PROBLEM REQUIREMENTS — From the data that follows, copy every line with the string "computer".
--- DATA PROVIDED ---
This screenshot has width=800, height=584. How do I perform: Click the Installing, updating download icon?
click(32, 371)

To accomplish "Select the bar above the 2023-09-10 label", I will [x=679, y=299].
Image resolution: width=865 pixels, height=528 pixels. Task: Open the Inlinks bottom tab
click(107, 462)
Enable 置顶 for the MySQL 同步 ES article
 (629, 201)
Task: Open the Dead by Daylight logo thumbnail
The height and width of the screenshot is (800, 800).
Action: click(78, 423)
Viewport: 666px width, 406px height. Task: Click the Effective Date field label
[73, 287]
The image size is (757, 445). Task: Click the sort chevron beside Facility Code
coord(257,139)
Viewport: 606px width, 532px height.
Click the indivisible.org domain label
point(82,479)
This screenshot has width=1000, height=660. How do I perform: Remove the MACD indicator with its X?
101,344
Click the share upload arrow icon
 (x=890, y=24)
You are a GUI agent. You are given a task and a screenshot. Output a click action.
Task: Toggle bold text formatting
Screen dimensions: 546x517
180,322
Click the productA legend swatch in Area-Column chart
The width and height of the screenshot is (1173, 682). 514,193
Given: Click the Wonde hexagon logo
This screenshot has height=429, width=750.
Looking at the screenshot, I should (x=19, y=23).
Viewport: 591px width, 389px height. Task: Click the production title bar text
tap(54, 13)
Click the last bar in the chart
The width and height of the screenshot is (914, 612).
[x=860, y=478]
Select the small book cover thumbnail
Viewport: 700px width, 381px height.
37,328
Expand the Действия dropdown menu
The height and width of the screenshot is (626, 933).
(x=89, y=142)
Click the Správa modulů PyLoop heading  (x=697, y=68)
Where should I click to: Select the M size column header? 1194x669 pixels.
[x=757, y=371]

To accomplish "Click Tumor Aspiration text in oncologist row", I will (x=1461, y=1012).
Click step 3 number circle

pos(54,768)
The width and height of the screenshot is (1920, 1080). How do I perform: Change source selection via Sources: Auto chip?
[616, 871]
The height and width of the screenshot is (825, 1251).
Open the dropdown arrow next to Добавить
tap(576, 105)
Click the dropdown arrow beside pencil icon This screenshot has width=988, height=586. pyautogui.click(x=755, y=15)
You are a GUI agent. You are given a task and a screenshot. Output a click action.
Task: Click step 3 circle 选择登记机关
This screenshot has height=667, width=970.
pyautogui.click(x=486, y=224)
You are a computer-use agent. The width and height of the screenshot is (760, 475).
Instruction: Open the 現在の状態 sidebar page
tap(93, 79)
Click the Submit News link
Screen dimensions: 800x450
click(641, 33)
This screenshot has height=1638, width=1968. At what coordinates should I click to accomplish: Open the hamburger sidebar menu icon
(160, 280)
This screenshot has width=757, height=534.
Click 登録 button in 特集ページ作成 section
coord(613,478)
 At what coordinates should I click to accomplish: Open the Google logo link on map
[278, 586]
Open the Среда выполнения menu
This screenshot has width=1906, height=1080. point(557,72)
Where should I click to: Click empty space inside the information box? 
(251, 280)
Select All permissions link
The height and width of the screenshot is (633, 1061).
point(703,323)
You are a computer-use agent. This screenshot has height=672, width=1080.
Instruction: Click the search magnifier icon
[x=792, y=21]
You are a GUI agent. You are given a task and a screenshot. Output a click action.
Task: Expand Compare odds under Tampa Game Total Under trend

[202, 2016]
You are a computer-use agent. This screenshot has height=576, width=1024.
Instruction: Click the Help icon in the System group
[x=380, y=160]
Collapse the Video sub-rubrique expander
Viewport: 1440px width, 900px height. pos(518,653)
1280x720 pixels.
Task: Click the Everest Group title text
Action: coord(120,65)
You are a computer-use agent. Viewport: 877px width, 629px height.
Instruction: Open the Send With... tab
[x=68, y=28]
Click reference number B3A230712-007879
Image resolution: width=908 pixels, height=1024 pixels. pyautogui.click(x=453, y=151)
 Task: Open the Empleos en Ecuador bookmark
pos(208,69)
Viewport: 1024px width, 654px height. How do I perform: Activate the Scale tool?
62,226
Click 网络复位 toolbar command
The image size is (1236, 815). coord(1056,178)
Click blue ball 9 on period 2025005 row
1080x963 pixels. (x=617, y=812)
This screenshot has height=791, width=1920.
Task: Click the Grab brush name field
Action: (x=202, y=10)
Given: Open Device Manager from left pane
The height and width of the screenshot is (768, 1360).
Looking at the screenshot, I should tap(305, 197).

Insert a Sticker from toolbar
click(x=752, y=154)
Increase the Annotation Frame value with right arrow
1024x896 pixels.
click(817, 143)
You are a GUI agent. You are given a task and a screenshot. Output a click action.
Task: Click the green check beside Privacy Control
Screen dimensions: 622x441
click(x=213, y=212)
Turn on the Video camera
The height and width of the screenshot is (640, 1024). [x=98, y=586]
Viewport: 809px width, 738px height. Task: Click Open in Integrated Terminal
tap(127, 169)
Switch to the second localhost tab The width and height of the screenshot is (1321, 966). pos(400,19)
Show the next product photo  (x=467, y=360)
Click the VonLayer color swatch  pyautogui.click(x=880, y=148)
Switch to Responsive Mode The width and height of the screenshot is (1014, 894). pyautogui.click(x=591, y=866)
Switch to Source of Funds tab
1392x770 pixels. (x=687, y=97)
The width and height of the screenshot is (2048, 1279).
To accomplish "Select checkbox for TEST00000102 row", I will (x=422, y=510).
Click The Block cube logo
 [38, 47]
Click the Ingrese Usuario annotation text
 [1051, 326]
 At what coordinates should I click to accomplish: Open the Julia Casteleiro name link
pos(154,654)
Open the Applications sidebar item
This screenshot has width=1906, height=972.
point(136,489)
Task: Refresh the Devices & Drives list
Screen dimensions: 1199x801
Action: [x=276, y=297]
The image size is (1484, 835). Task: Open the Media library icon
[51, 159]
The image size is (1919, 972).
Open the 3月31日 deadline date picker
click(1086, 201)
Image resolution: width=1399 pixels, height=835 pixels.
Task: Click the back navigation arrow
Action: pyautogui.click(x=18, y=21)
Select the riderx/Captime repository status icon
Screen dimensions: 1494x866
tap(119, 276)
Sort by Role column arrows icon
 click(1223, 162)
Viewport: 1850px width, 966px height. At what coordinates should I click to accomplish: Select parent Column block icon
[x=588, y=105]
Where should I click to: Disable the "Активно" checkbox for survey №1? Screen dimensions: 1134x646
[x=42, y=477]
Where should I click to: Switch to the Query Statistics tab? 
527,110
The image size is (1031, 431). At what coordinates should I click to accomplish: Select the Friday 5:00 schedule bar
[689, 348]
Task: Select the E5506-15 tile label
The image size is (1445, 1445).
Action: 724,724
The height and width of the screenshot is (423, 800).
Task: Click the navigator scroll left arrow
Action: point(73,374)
---
EXERCISE RESPONSE —
You are a computer-use agent. The width and height of the screenshot is (760, 475).
You are a computer-use agent. This screenshot has height=672, width=1080.
You are a computer-use agent. This screenshot has height=576, width=1024.
You are a computer-use agent. Viewport: 877px width, 629px height.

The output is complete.